Fermeture du consulat de France: une décision définitive?

Le Consulat général de France dans les provinces atlantiques fermera-t-il ses portes en 2022, comme l’annonçait en primeur l’Acadie Nouvelle? Chose certaine, ça ne sera pas la première fois que le consulat de France dans la région est voué à disparaître.

À au moins deux reprises, le ministère français des Affaires étrangères a voulu mettre fin à son antenne diplomatique au Canada atlantique. Un consulat offre des services administratifs et a aussi trois principales missions qui sont politiques, économiques et culturelles. L’administration du Quai d’Orsay à Paris doit de manière tout à fait légitime évaluer la pertinence de maintenir une ambassade ou un consulat dans un pays ou une région en tenant compte des fonctions mentionnées plus haut.

La décision de transférer à Moncton le consulat de France d’Halifax en 1964 a été avant tout politique. On peut croire qu’elle a été avalisée le président Charles de Gaulle qui acquiesçait à une demande du premier ministre Louis J. Robichaud. Robert Pichette, dans son ouvrage pour souligner le cinquantième anniversaire du transfert du consulat à Moncton, relate très bien cet événement. Parmi les centaines de postes diplomatiques de la France à travers le monde, combien de ceux-ci ont fait l’objet d’un ouvrage d’un historien local pour en souligner et en louer la présence?

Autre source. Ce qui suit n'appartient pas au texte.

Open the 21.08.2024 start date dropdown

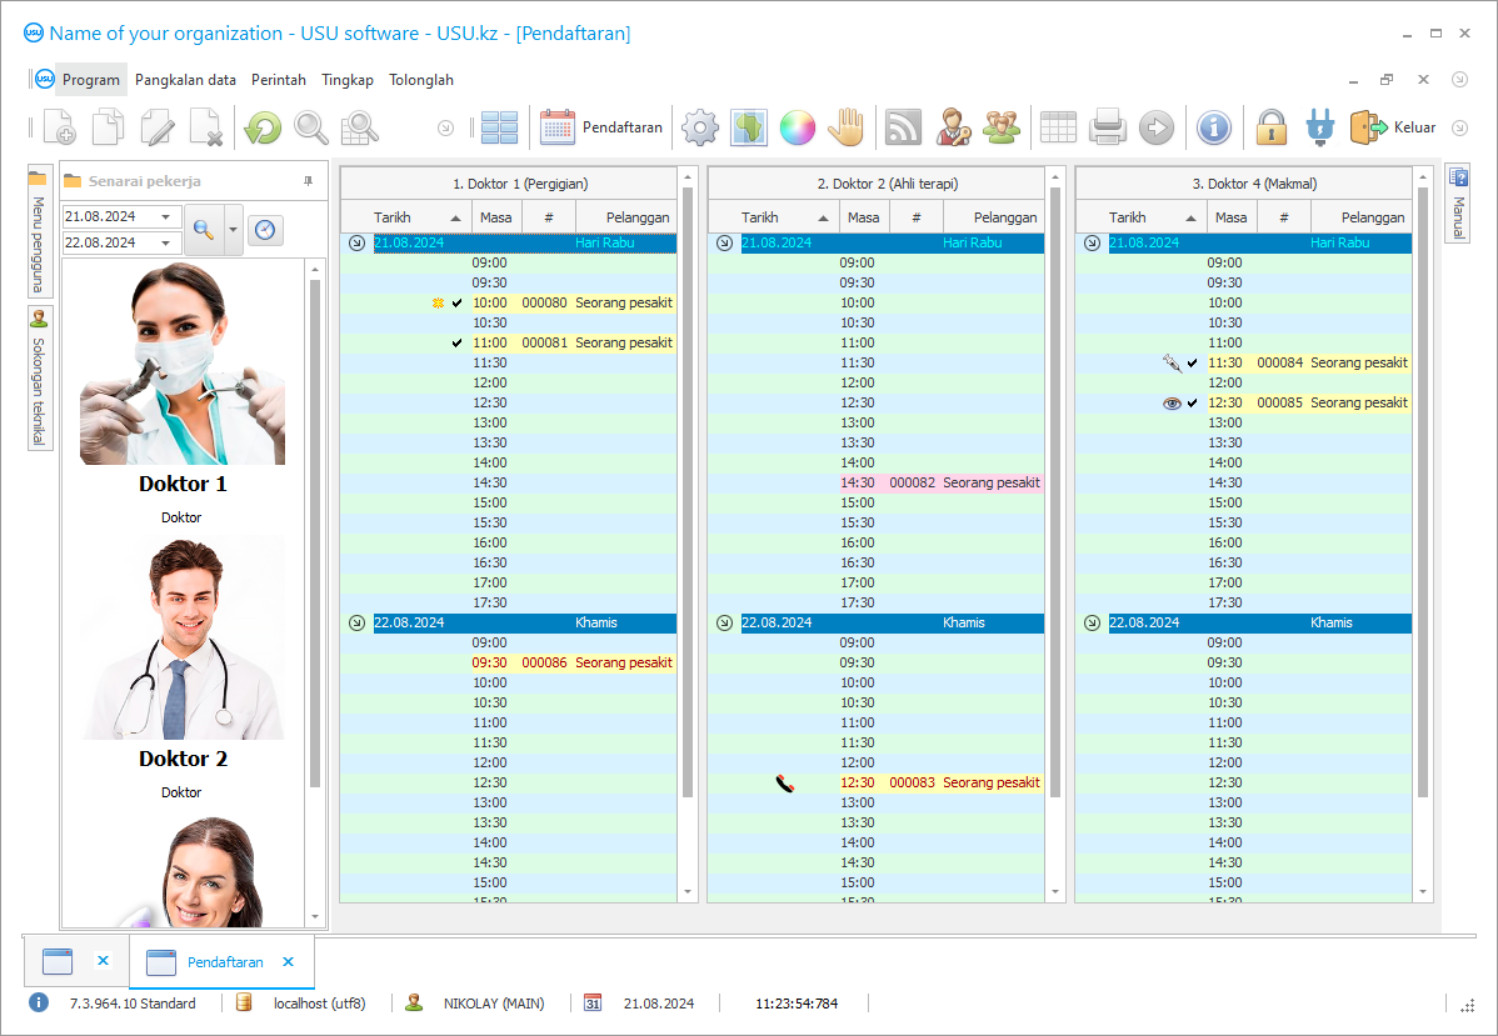pyautogui.click(x=166, y=217)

C’est dire l’importance du consulat de France en Atlantique pour l’Acadie. La visite historique des quatre Acadiens en 1968 a permis de renouer les liens avec notre mère patrie qui s’étaient effilochés avec le temps. Ce moment fort, voulu par la volonté politique du président de Gaulle, a été des plus bénéfiques pour l’Acadie. Plusieurs coopérants français sont venus enseigner à l’Université de Moncton. Le journal L’Évangeline a bénéficié de journalistes et d’une importante aide matérielle. Des centaines de jeunes Acadiens ont pu grâce à de généreuses bourses et faire des études dans les meilleures universités françaises.

Il serait fort regrettable qu’au moment où nos cousins québécois ont décidé d’augmenter les moyens et les effectifs du bureau du Québec en Atlantique, que la France décide de plier bagage. Au lieu de baisser pavillon, les autorités françaises devraient s’asseoir avec le gouvernement canadien, ceux des quatre provinces de l’Atlantique et les représentants de la société civile acadienne pour renforcer nos liens.

La visite historique du président Jacques Chirac auprès de la communauté acadienne à Memramcook en 1999, à l’invitation de la Société Nationale de l’Acadie, a permis la création d’une Alliance française à Moncton. Les deux visites du président François Mitterrand à Moncton et à Caraquet en 1987 ont contribué à consolider les liens entre l’Acadie et la France.

La mission de la SNA a été revue à la lumière de l’arrivée sur la scène communautaire acadienne de nombreuses associations de toutes sortes. C’est à ce moment que la SNA a reçu le mandat premier de représenter le peuple acadien à l’international et a intensifié ses relations avec la France. À quand une prochaine invitation d’un président français?